Le domestique hocha la tête :

— Je soupçonne, dit-il, ce vieux maraudeur qui vient tuer nos chevreuils en plein jour jusque sous nos fenêtres, mademoiselle le connaît… Chupin…

— Non, ce ne peut être lui.

— Ah ! j’en mettrais pourtant la main au feu !… Il n’y a que lui dans la commune capable de ce mauvais coup.

Mme Blanche ne pouvait dire quelles raisons lui affirmaient l’innocence du vieux maraudeur. Pour rien au monde, elle n’eût avoué qu’elle l’avait rencontré à plus d’une lieue du théâtre du crime, qu’elle l’avait arrêté, qu’elle avait causé avec lui plus d’une demi-heure, enfin qu’elle le quittait à l’instant…

Elle se tut.
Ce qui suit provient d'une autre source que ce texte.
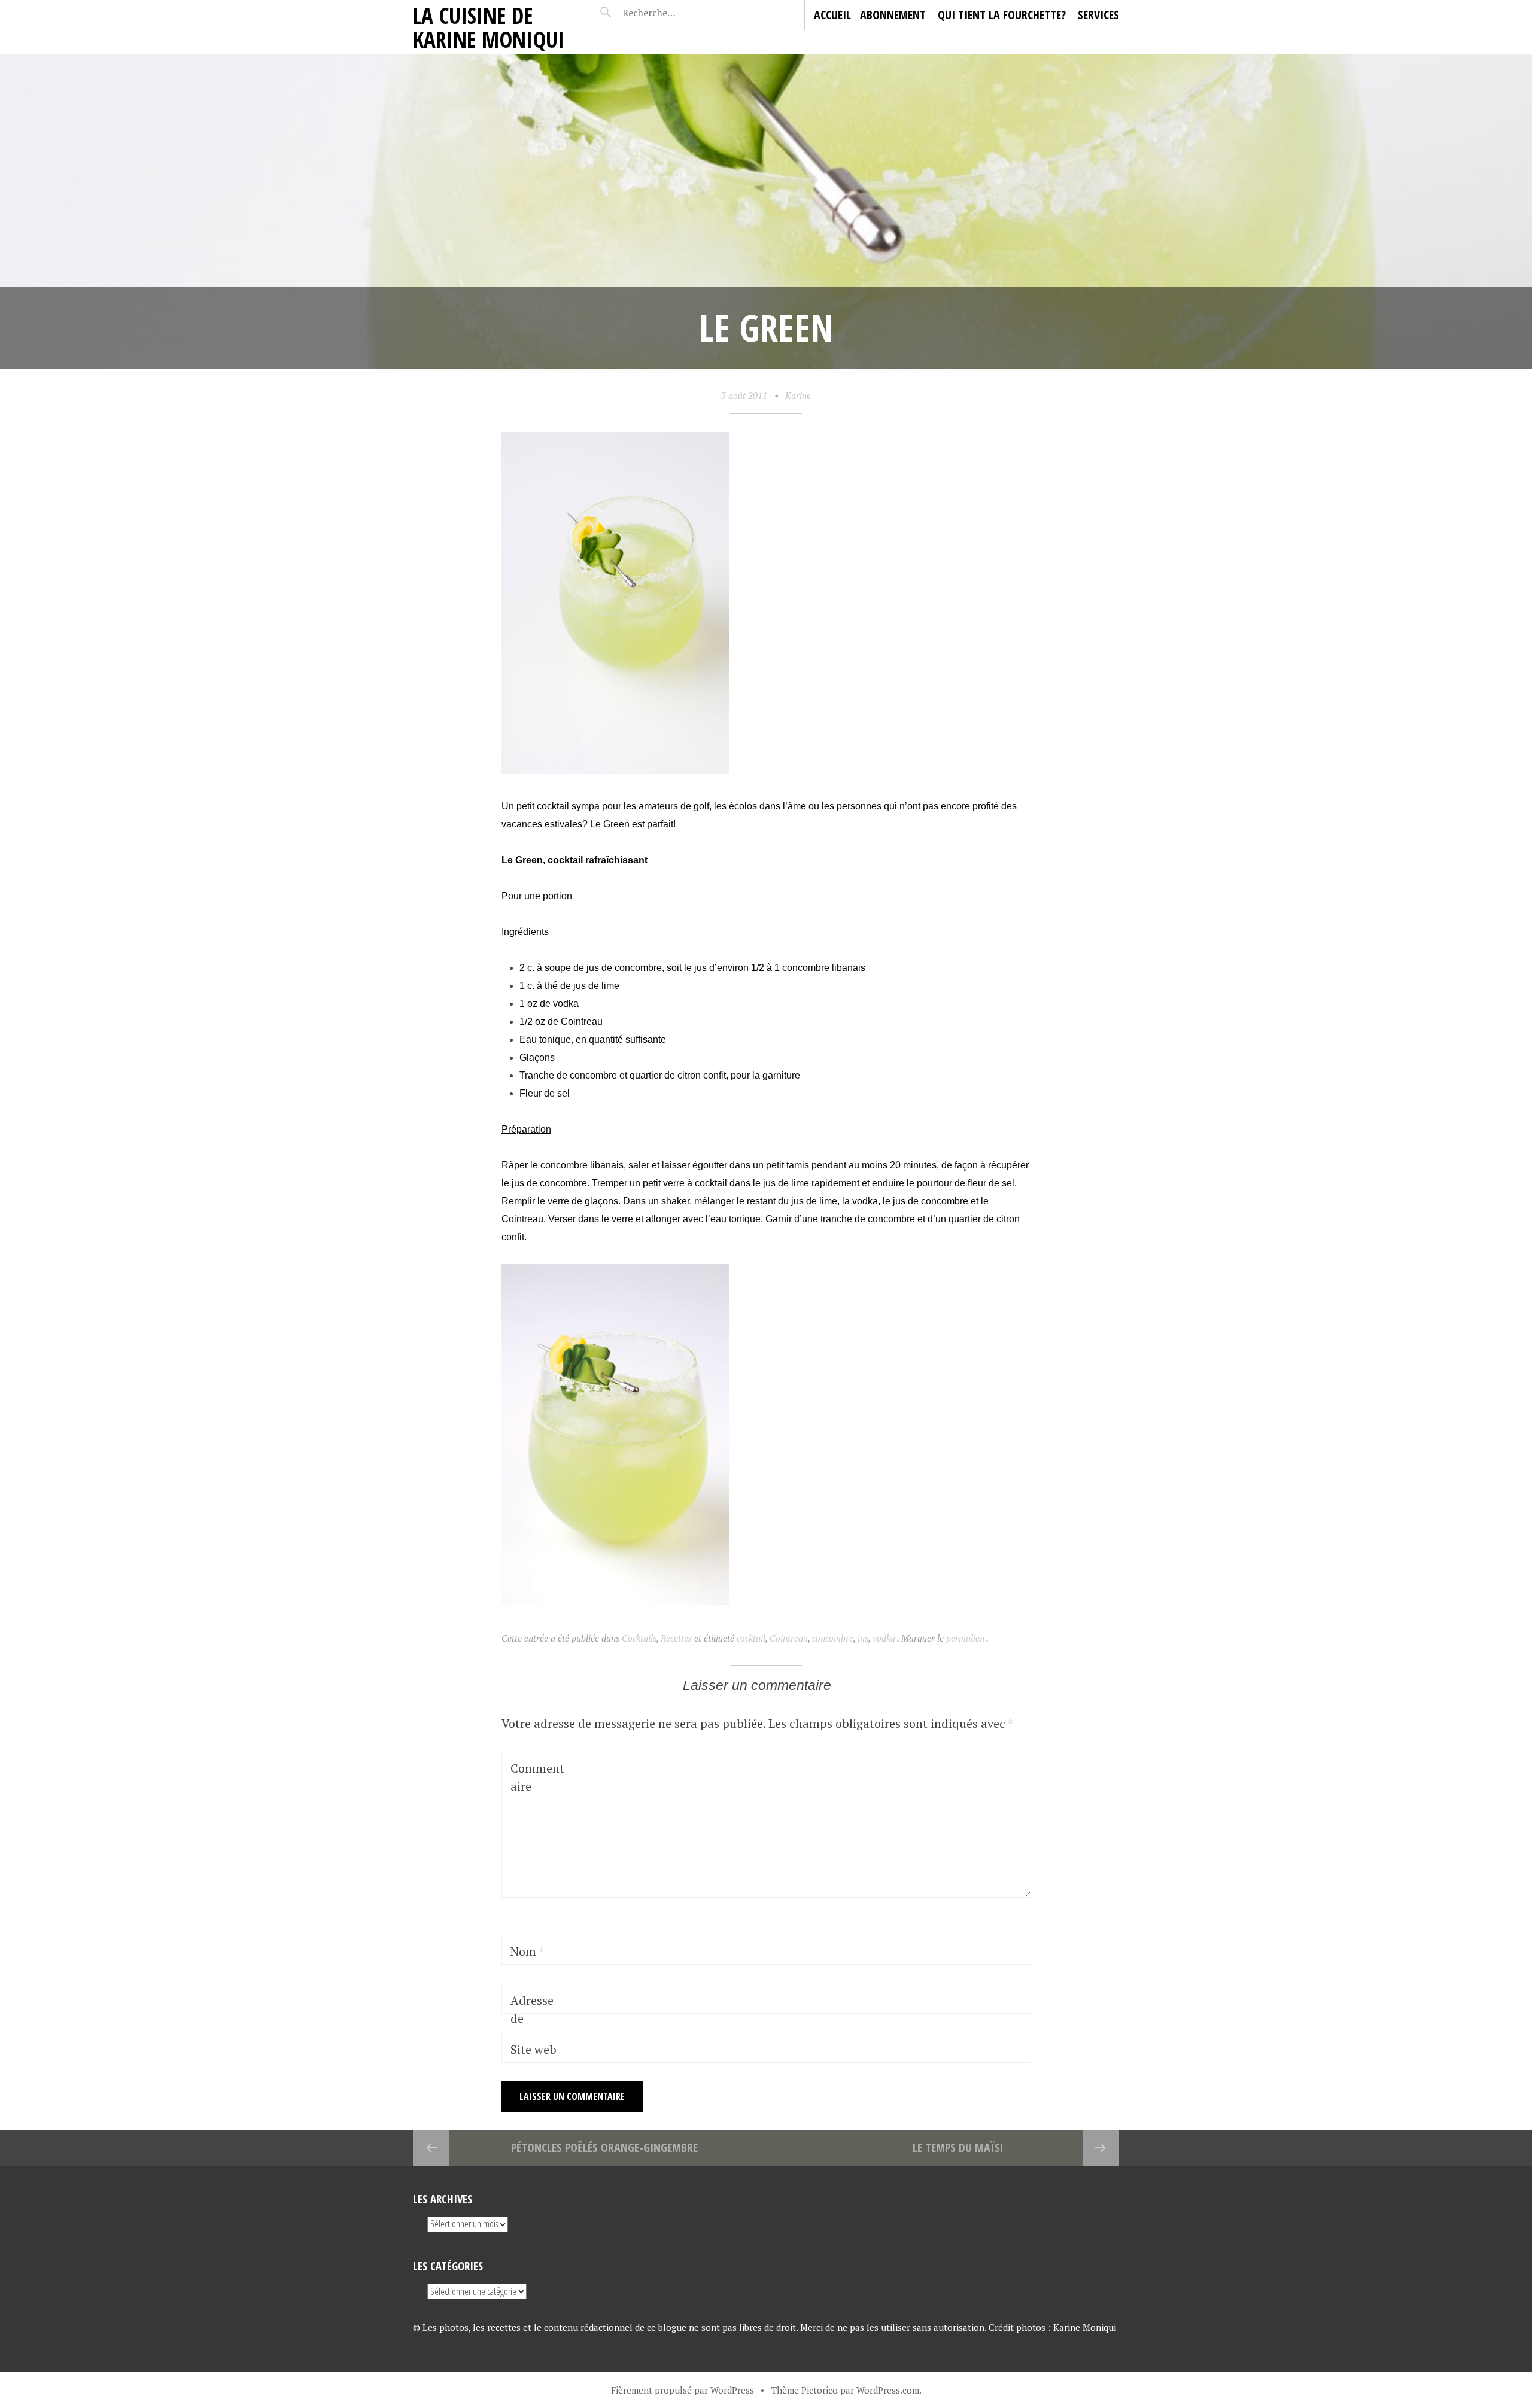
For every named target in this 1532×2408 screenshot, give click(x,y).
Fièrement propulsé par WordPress (682, 2390)
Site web (533, 2049)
Aussi bien le médecin arrivait.

Il découvrit — il dut presque employer la force — le visage de M. de Courtomieu, l’examina longtemps, les sourcils froncés ; puis, brusquement, coup sur coup, ordonna des sinapismes, des applications de glace sur le crâne, des sangsues, une potion qu’il fallait vite et vite courir chercher à Montaignac. Tout le monde perdait la tête.

Quand le médecin se retira, Mme Blanche le suivit sur l’escalier :

— Eh bien ! docteur, interrogea-t-elle.

Il eut un geste équivoque, et d’une voix hésitante :

— On se remet de cela, répondit-il.

Mais qu’importait à cette jeune femme, que son père se rétablit ou mourût ! Elle devait suivre d’un œil sec toutes les phases de cette maladie, la plus affreuse qui puisse terrasser un homme.

Ce qui n’empêche que sa conduite fut citée.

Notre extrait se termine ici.